SOAL LATIHAN:
1 > Kutip bagian berita tentang gimik gemoy antara "Kritik tersebut disampaikan" dan "tulis Gus Raharjo.", termasuk kedua bagian itu.
2 > Ringkas berita tentang gimik gemoy dalam dua kalimat.

BAGIAN TEKS:
══════════
FAJAR.CO.ID, JAKARTA—Ajang kampanye semestinya menjadi ajang bagi pasangan calon presiden dan wakil presiden untuk adu gagasan. Namun, sayangnya satu di antara tiga paslon capres dan cawapres, justru membuat gimik ‘gemoy’ yang manipulatif dan membodohi masyarakat.
Kritik tersebut disampaikan pegiat media sosial (medsos) Septian Raharjo melalui akun fanspagenya Gus Rahajo, Rabu (29/11/2023). Ia mengatakan, gimik ‘gemoy’ yang diusung pasangan Prabowo-Gibran menunjukan kekalahan gagasan, dan ketidaksiapan pasangan nomor 2 ini dalam menghadapi Pilpres 2024.
“Kenapa Kubu KIM menggunakan kampanye gemoy-gemoy seperti itu? Apa baginya anak muda mudah dibodohi, tidak kritis, suka hal receh, apatis maupun selainnya. Mungkin ada satu atau dua seperti Kaesang,” tulis Gus Raharjo.
Menurutnya, gimik gemoy yang diusung pasangan Prabowo-Gibran adalah pembodohan terhadap generasi muda. Pasangan ini, kata Gus Raharjo, telah menghina akal sehat anak muda karena membuat tren gimik gemoy yang tidak mendidik.
“Balik lagi ke anak muda. Gen-Z maupun Milenial banyak aktif dalam berbagai kegiatan serta mengikuti isu-isu lingkungan, kesetaraan gender, mental health, pendidikan, seni-budaya, industri kreatif, lapangan pekerjaan, hingga politik," katanya.
"Bahkan jika diajak berdebat dengan cawapresnya Gemoy, mereka lebih jago dan paham. Jadi kita tidak bisa dibodohi dengan hal -hal receh, justru muak dengan kekonyolan pasangan KIM,” lanjut Gus Raharjo.
══════════
BARIS YANG TERSEDIA:
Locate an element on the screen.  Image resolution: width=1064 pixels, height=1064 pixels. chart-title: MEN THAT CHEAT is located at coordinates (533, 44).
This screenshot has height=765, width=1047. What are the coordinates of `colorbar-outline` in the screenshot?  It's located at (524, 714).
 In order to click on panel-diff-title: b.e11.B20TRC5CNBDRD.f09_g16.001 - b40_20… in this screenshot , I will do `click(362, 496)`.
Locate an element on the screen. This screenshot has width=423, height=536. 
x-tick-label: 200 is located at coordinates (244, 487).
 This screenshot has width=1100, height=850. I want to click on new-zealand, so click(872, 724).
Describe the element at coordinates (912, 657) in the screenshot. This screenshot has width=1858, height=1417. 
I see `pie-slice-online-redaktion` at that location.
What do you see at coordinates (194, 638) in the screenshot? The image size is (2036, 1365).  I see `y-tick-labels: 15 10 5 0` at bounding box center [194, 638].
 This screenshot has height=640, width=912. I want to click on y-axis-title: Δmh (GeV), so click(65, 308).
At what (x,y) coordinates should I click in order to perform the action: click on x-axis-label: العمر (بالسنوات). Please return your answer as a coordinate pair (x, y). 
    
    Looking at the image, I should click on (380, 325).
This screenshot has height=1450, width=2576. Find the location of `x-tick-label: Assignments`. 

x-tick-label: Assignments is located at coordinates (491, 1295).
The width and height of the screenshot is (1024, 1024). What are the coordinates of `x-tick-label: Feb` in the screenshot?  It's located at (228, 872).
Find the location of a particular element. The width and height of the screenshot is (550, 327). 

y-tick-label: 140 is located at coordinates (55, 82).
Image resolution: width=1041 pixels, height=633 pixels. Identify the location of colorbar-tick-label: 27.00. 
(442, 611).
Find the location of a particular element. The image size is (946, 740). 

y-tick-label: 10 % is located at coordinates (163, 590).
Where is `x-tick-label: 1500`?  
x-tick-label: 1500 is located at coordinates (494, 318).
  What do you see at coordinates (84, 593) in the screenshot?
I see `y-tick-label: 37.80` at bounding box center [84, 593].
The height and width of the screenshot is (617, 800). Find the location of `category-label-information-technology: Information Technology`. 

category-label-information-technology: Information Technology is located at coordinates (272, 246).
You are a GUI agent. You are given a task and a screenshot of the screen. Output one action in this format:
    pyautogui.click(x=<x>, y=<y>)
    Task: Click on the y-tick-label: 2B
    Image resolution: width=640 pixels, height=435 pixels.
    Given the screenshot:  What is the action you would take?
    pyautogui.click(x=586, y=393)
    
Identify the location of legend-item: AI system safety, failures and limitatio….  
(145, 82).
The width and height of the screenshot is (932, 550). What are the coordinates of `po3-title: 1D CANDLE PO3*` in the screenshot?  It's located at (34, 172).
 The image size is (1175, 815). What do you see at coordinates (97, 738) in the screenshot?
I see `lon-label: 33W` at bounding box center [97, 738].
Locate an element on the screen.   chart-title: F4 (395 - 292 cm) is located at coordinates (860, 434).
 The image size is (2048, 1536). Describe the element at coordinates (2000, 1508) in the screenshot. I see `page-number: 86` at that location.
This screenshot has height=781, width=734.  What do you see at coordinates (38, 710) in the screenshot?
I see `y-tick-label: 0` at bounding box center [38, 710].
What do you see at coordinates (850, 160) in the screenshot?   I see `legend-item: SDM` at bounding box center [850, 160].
══════════
KUNCI JAWABAN:
1 >
Kritik tersebut disampaikan pegiat media sosial (medsos) Septian Raharjo melalui akun fanspagenya Gus Rahajo, Rabu (29/11/2023). Ia mengatakan, gimik ‘gemoy’ yang diusung pasangan Prabowo-Gibran menunjukan kekalahan gagasan, dan ketidaksiapan pasangan nomor 2 ini dalam menghadapi Pilpres 2024.
“Kenapa Kubu KIM menggunakan kampanye gemoy-gemoy seperti itu? Apa baginya anak muda mudah dibodohi, tidak kritis, suka hal receh, apatis maupun selainnya. Mungkin ada satu atau dua seperti Kaesang,” tulis Gus Raharjo.

2 > Pegiat media sosial Septian Raharjo mengkritik gimik 'gemoy' pasangan Prabowo-Gibran sebagai tanda kekalahan gagasan dan pembodohan terhadap generasi muda. Menurutnya, Gen-Z dan Milenial aktif mengikuti berbagai isu, termasuk politik, sehingga tidak bisa dibodohi dengan hal-hal receh.